Doit-on appliquer la règle du doublement des délais d’attente ?
Oui – Les élevages bio doivent respecter cette règle, même en cas de FCO – aucune possibilité n’est ouverte par le règlement biologique.
Pour rappel, le temps d’attente officiel après utilisation de médicaments allopathiques chimiques de synthèse doit être le double du temps d’attente normal et avoir une durée minimale de 48 heures (annexe II partie II point 1.5.2.5 du règlement (UE) 2018/848). Les élevages bio doivent respecter cette règle même en cas de FCO.
Par exemple, le lait produit pendant 48 heures par un animal traité avec un antiparasitaire avec un temps d’attente normal de zéro, ne peut pas être vendu en tant que biologique, mais pourra être vendu en conventionnel.
Mortalité – achat d’animaux non-bio
Rappel des règles pour le recours aux animaux non-biologiques en cas de mortalité élevée d’animaux :
En cas de mortalité élevée d’animaux résultant d’une catastrophe, l’article 3.2. du règlement (UE) 2020/2146 permet de renouveler ou reconstituer un troupeau ou cheptel avec des animaux non-biologiques, lorsque des animaux issus de l’élevage biologique ne sont pas disponibles. Aucune condition d’introduction n’est requise dans ce cas. L’épidémie de FCO est considérée comme une catastrophe résultant d’une maladie animale.
Les opérateurs touchés par la FCO peuvent donc d’ores et déjà demander une dérogation auprès de l’INAO, en complétant le formulaire « Achats d’animaux non-biologiques en cas de mortalité élevée d’animaux terrestres » disponible sur le site internet.
L’éleveur doit pouvoir démontrer que la mortalité élevée observée sur son élevage résulte bien d’une catastrophe, en l’occurrence ici de la FCO (arrêté préfectoral, test PCR positif…).

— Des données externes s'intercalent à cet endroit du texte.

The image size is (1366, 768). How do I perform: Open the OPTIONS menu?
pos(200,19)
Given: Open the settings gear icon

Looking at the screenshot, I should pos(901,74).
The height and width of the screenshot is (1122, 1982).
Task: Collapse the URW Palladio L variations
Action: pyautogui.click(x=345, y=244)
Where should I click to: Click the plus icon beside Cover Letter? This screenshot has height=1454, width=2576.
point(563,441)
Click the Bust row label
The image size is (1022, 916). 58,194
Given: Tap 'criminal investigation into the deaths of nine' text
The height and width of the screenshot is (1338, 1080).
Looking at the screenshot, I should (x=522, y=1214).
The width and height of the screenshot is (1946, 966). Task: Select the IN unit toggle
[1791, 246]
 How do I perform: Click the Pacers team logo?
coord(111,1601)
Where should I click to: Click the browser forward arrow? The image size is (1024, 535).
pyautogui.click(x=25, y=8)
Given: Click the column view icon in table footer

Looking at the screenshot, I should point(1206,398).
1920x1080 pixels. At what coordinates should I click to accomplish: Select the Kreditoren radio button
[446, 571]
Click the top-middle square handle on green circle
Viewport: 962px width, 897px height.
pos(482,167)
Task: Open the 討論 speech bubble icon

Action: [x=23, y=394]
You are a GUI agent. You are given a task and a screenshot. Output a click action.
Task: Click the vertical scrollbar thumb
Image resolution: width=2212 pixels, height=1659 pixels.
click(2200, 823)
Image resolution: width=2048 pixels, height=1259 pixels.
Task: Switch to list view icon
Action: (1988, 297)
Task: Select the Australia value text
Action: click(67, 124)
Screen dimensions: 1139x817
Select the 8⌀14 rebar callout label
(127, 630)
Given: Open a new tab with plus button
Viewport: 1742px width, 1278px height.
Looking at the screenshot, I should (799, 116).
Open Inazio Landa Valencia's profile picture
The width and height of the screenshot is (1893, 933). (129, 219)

Les animaux non-biologiques introduits dans les exploitations biologiques doivent être élevés selon les règles de la production biologique et respecter les périodes de conversion spécifiées à l’annexe II, partie II, point 1.2.2 du règlement (UE) 2018/848.
La mortalité peut s’échelonner sur plusieurs semaines voire plusieurs mois, faut-il faire plusieurs demandes de dérogation ?
Dans le cadre de la dérogation « mortalité élevée » les achats d’animaux non-biologiques pourront s’étaler sur une période fixée dans la décision de l’INAO (à venir), et qui ne pourra pas dépasser 12 mois.
La mortalité due à la FCO pouvant s’étaler dans le temps (pas seulement à un instant T), l’éleveur pourra remplacer les animaux morts au fur et à mesure, à partir de l’octroi de la dérogation par l’INAO et ce sur une période définie par l’INAO (à venir).
L’opérateur devra conserver toutes les preuves attestant que les animaux remplacés au cours de la période fixée dans la décision de l’INAO sont morts de la maladie.
Points de vigilance
Il est compliqué d’obtenir des justificatifs prouvant que les animaux sont morts de la FCO, les équarisseurs et les vétérinaires ne se déplaçant pas toujours. Comment faire pour demander une dérogation exceptionnelle dans ce cas ?
L’INAO ne peut octroyer des dérogations exceptionnelles qu’aux exploitations touchées par une catastrophe, en l’occurrence la FCO.
Règle de base : l’opérateur doit donc apporter tous les justificatifs permettant d’attester que son élevage est bien touché par la FCO (attestation vétérinaire, un test PCR positif, un bon d’équarrissage, arrêté préfectoral…).
Les situations pourront être gérées si besoin au cas par cas au niveau des délégations territoriales de l’INAO qui instruisent ces dérogations.
Rappel : la visite du vétérinaire est obligatoire dans les élevages présentant des cas de suspicion. Ce dernier doit procéder à un test PCR afin de confirmer ou infirmer la suspicion (article 4 de l’arrêté du 4 juillet 2024).